Il film, prodotto dall’Associazione culturale Lumpen grazie al contributo del comune di Palermo, ribadisce l’intreccio passionale, mai reciso, tra lei e Palermo, luogo difficile, ma con una geografia urbana costellata di emozioni forti. Come l’odore fra gli ulivi del primo corpo assassinato che le toccò fotografare, stando pure controvento. Dopo quel rito di sangue, arrivarono «gli anni del disastro».

MARESCO CHIEDE come cominciò quell’attrazione fatale per una città ruvida e splendida come Palermo e Letizia comincia dai primi passi, da quando bambina vi giunse da Trieste e subito le fu negata la libertà di vagabondare per le strade da suo padre, preoccupato per la sua incolumità. Poi, prosegue descrivendosi come la ragazza con la Pentax K1000 sempre al collo, ventiquattr’ore al giorno, mentre scandagliava le pieghe amare e gioiose della città. Difficile per lei rendersi credibile fra i giornalisti della dura cronaca siciliana: correva insieme agli altri per «fermare» la notizia, ma una biondina con gli zoccoli e le gonne a fiori dava fastidio, soprattutto ai poliziotti. Fino a quando a crederle fu Boris Giuliano, il capo della squadra mobile che verrà assassinato dalla mafia nel 1979.

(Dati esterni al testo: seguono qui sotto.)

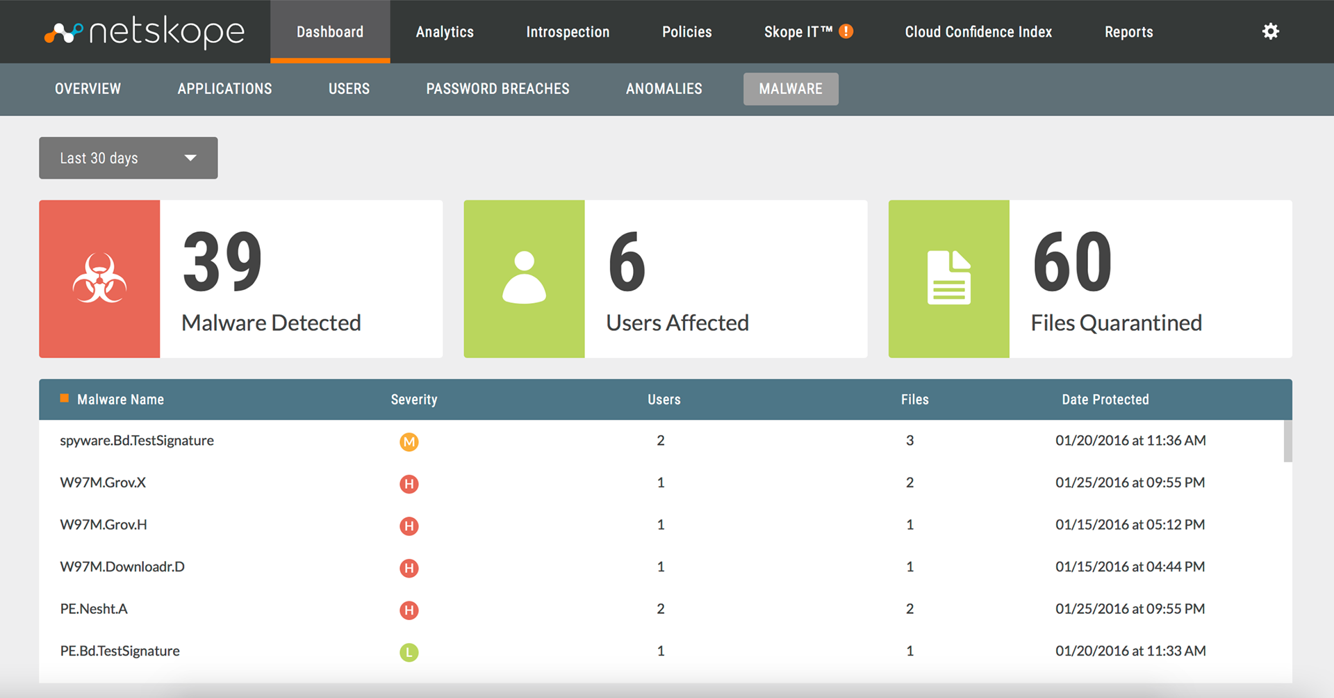Viewport: 1334px width, 698px height.
Task: Click low severity badge for PE.Bd.TestSignature
Action: point(409,652)
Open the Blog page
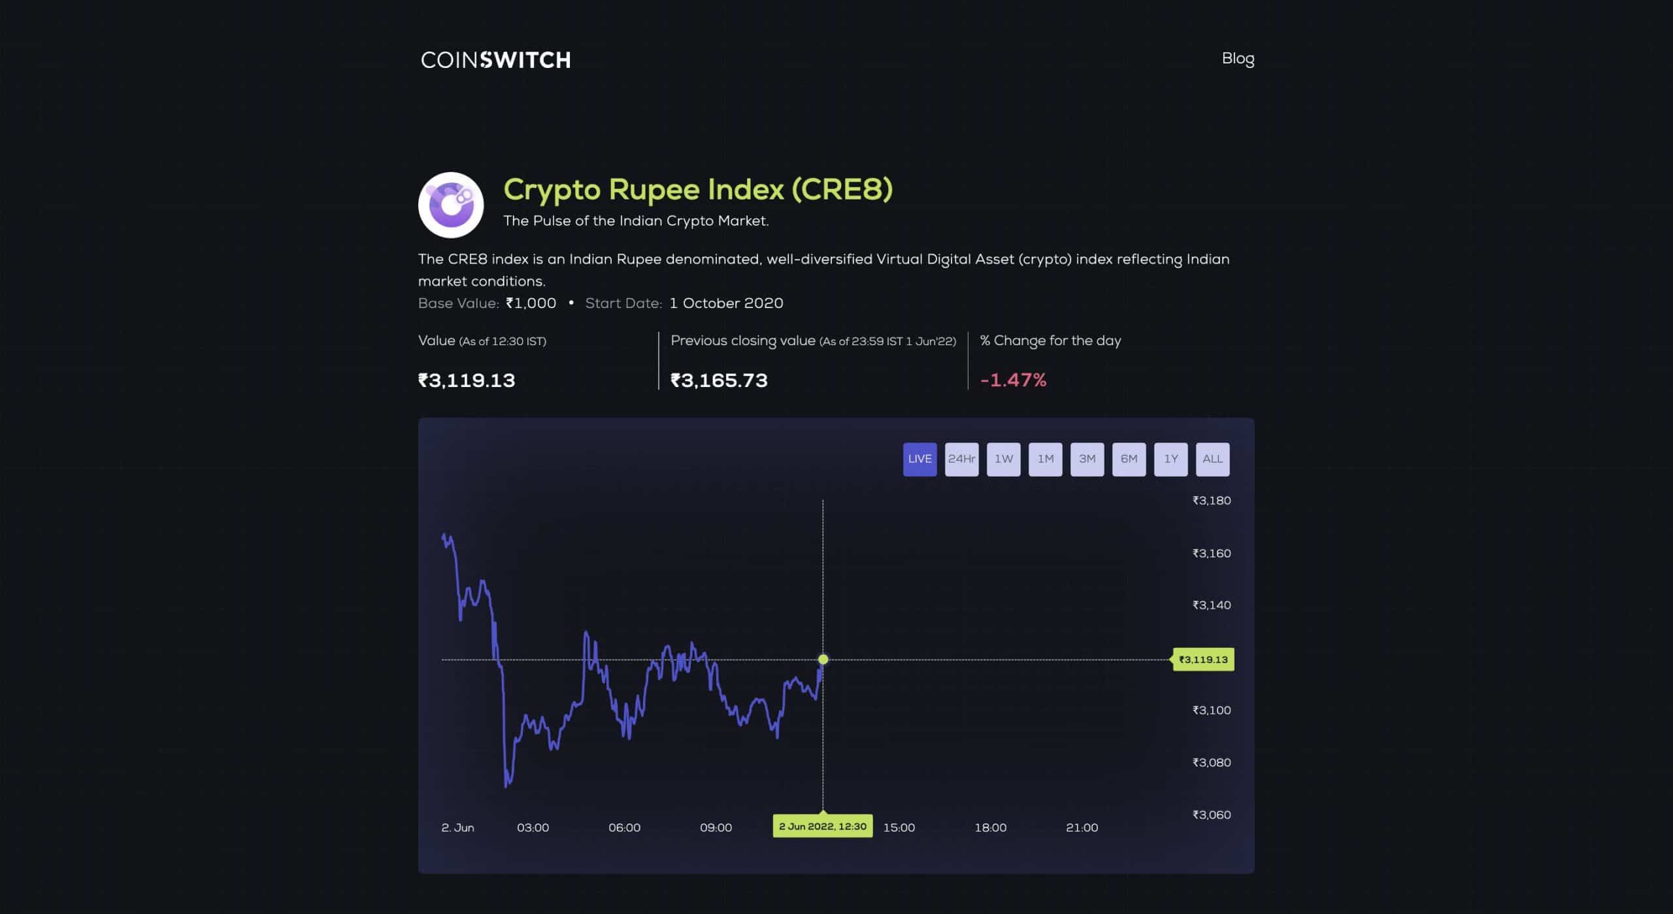This screenshot has height=914, width=1673. click(x=1238, y=59)
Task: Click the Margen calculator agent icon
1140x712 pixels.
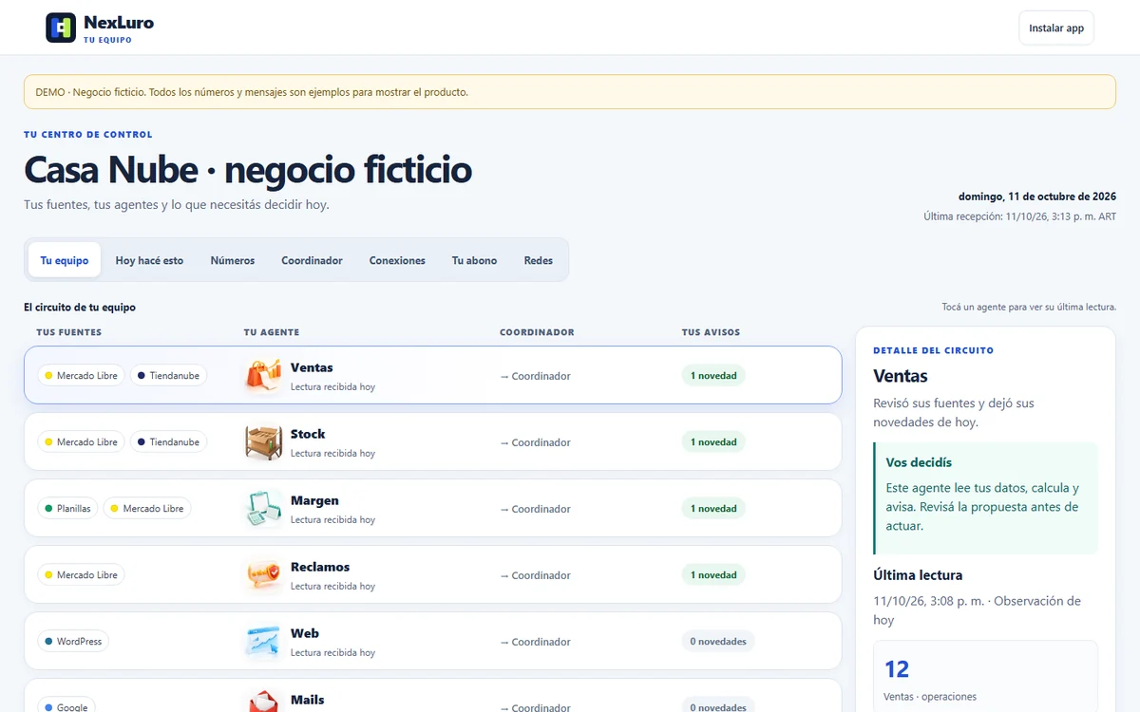Action: click(x=263, y=508)
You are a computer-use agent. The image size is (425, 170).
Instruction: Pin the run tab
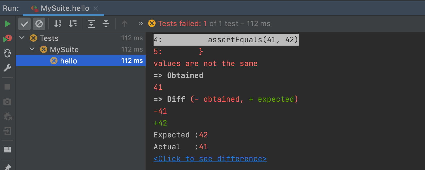[8, 167]
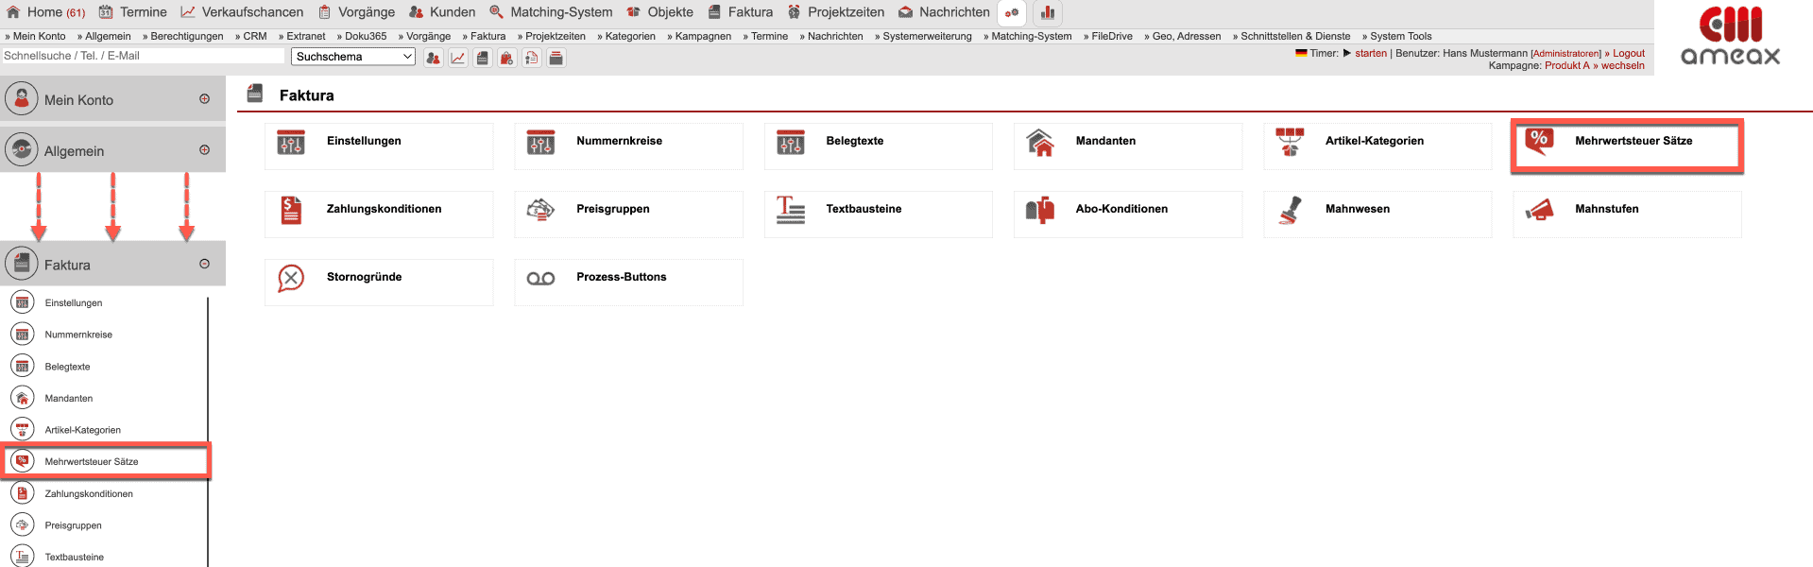This screenshot has height=567, width=1813.
Task: Expand the Allgemein sidebar section
Action: 204,150
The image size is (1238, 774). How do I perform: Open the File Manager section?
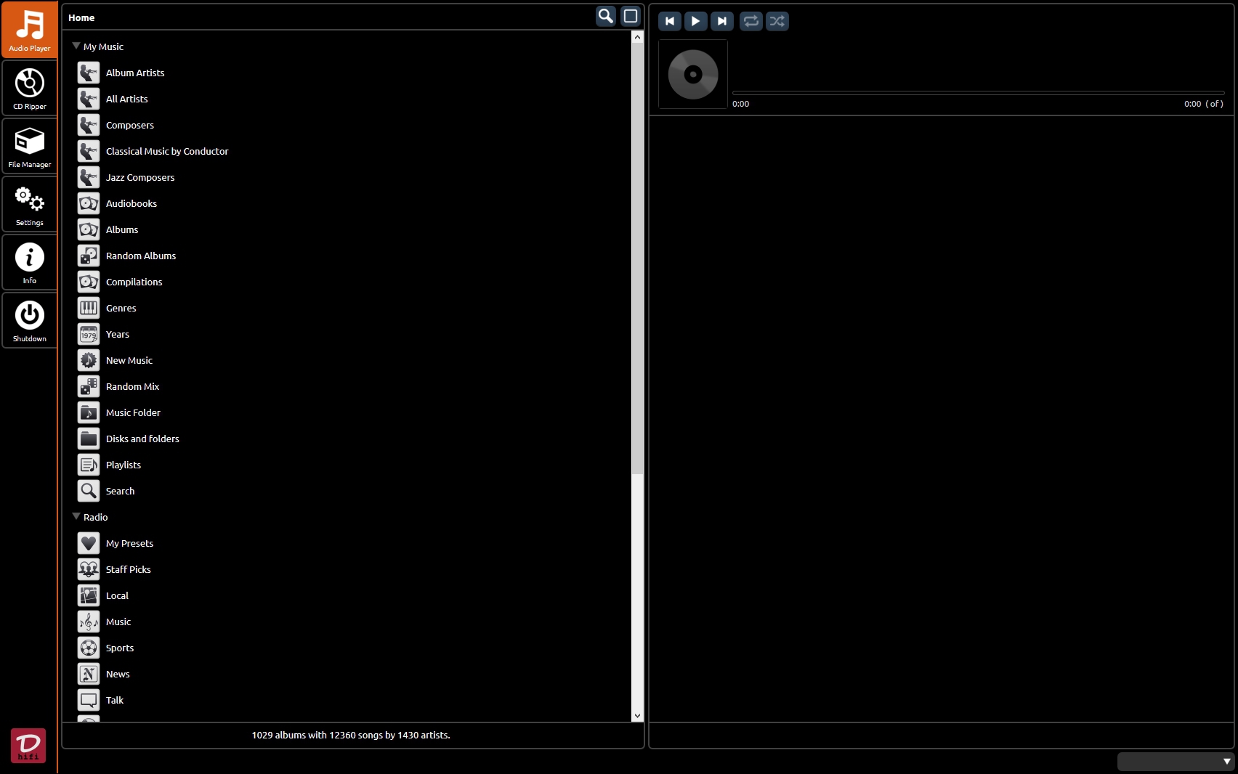tap(30, 146)
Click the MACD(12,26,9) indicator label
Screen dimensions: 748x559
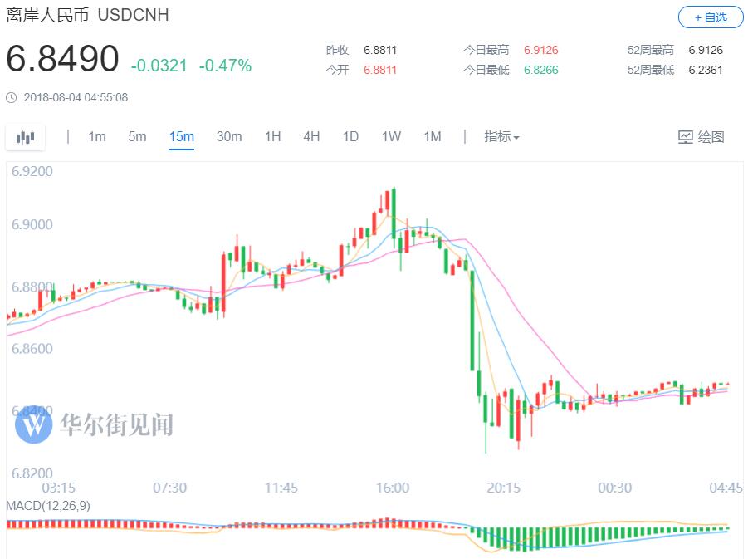(49, 506)
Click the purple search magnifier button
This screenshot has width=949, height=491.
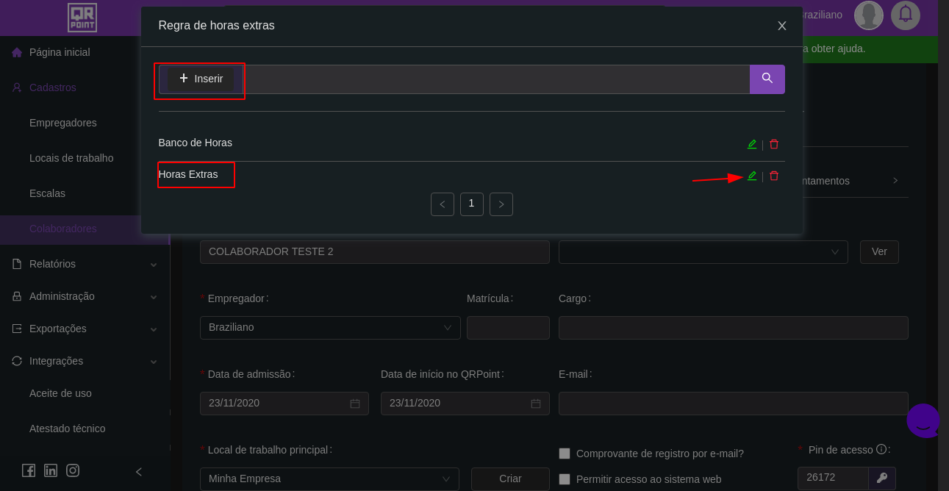click(767, 79)
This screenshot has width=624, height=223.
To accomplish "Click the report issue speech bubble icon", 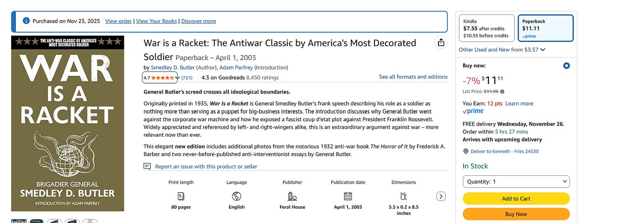I will [x=147, y=166].
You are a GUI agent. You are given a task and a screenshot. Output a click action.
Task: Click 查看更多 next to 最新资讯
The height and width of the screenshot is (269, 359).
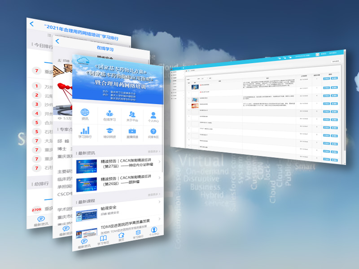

Di fatto, la Storia è passata attraverso il suo obiettivo e Battaglia si è conquistata ben presto un posto, il migliore, sfoderando una sensibilità tutta sua, «schizofrenica», la chiama. E proprio il disagio mentale sarà uno dei temi che più la interesseranno, quando farà il suo lavoro di volontariato nell’ospedale psichiatrico di Palermo.

LO PSICOANALISTA Francesco Corrao l’aveva aiutata a uscire fuori dalla sua di follia e lei, ormai libera, era andata incontro a chi stava male. Lo fece a modo suo, portando una palla per giocare e superando con leggerezza la diffidenza di chi non viene mai contattato in quanto essere umano e non conosce interazioni possibili con la sua malattia.